Description of the task:
Select every line of the data below that contains the string "toolbar". Case counts.

Data entries:

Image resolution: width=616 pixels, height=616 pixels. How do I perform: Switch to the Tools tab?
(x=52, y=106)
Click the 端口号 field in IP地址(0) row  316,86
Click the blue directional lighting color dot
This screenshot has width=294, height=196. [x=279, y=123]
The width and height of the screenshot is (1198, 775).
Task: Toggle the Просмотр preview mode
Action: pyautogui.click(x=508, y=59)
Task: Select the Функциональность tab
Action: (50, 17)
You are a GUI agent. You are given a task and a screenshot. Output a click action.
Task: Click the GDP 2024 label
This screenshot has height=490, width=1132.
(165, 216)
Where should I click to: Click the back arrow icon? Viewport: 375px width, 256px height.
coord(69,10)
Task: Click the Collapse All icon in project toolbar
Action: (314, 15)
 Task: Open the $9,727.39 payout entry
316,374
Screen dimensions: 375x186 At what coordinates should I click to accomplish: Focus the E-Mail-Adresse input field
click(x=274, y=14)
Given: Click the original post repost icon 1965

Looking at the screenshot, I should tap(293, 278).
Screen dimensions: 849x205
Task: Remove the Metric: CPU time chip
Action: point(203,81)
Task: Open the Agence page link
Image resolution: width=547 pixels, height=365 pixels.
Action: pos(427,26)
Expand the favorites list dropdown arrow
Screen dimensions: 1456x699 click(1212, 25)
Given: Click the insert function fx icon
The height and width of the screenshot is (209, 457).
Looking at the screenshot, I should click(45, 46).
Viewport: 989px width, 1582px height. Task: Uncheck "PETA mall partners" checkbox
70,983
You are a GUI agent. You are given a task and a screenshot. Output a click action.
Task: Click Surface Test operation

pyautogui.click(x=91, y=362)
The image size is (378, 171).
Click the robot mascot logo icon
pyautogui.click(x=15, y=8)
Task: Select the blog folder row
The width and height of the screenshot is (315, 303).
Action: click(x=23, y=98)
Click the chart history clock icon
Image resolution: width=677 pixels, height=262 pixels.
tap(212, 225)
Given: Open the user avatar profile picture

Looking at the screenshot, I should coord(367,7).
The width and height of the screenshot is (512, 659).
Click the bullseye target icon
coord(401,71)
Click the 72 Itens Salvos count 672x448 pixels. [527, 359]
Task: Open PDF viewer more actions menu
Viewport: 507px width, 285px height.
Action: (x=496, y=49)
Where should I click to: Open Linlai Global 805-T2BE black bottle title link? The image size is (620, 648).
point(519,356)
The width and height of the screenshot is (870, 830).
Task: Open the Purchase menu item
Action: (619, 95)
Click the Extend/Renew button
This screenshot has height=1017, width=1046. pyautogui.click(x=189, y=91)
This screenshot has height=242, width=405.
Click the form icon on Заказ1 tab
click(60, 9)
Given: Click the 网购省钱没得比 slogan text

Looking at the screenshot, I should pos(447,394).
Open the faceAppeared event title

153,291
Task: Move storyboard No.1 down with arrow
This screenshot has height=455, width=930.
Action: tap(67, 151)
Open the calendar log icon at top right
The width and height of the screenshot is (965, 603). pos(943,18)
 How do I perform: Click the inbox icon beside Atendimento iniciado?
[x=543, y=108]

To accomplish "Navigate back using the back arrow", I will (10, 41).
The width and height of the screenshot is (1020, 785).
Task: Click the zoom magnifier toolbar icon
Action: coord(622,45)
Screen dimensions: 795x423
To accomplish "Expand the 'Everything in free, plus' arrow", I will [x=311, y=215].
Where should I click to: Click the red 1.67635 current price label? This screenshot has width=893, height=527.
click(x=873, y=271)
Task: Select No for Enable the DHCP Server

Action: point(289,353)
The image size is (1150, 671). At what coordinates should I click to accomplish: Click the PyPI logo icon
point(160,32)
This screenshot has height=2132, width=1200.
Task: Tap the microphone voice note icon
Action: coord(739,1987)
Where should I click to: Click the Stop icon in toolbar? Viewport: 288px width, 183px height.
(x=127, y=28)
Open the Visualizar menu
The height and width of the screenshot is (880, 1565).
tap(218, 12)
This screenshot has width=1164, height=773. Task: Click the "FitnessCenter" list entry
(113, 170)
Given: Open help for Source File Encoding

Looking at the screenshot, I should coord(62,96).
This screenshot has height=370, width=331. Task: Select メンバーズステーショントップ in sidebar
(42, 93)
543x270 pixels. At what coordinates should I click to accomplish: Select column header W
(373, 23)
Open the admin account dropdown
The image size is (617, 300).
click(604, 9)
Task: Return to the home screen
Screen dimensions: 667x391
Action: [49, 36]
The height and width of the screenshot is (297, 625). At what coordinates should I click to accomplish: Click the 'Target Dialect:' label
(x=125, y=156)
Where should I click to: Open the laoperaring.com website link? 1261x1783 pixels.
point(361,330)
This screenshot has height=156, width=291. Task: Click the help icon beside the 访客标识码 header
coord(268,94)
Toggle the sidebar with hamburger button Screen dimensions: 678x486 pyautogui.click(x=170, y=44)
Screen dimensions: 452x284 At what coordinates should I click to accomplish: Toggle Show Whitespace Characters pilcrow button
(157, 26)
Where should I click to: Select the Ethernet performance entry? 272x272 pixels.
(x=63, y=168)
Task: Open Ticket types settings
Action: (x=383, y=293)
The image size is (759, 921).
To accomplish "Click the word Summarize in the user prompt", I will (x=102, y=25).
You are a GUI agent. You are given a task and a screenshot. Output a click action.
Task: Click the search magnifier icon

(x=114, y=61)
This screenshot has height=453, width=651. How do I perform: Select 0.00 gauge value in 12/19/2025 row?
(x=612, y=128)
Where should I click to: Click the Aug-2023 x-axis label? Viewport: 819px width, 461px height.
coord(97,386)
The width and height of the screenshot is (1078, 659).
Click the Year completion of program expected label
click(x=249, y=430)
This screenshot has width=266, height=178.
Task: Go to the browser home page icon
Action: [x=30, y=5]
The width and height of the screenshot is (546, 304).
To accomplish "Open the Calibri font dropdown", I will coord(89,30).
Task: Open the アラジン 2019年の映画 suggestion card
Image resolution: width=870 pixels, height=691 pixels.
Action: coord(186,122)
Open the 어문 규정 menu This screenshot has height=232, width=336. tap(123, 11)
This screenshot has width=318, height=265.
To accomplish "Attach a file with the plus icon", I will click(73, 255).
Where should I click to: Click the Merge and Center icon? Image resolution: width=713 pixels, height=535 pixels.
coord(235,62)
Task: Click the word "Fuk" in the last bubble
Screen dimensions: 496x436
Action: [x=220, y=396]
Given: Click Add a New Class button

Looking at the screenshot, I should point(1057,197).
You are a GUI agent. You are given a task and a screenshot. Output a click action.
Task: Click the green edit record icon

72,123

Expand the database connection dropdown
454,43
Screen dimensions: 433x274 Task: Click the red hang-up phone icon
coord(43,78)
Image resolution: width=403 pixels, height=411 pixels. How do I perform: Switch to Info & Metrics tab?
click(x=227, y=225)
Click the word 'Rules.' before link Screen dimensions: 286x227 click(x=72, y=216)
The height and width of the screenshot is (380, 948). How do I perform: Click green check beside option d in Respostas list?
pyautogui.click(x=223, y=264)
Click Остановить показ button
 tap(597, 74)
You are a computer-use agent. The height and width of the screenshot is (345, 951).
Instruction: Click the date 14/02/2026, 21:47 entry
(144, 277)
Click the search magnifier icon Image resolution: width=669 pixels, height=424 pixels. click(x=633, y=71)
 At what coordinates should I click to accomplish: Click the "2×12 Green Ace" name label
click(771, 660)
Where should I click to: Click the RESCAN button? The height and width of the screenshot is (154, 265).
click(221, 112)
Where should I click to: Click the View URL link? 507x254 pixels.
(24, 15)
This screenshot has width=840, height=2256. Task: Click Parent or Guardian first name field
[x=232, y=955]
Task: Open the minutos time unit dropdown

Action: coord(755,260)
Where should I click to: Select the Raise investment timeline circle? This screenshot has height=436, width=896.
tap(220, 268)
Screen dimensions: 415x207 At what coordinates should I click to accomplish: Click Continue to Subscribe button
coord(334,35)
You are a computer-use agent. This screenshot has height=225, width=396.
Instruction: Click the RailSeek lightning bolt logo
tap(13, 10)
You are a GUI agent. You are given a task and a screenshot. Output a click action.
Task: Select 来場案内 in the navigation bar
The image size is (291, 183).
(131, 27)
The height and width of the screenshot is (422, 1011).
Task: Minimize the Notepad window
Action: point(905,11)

Expected answer:
Task: Click the Collapse All icon in project toolbar
Task: Click the zoom magnifier toolbar icon
Where should I click to: Click the Stop icon in toolbar? Viewport: 288px width, 183px height.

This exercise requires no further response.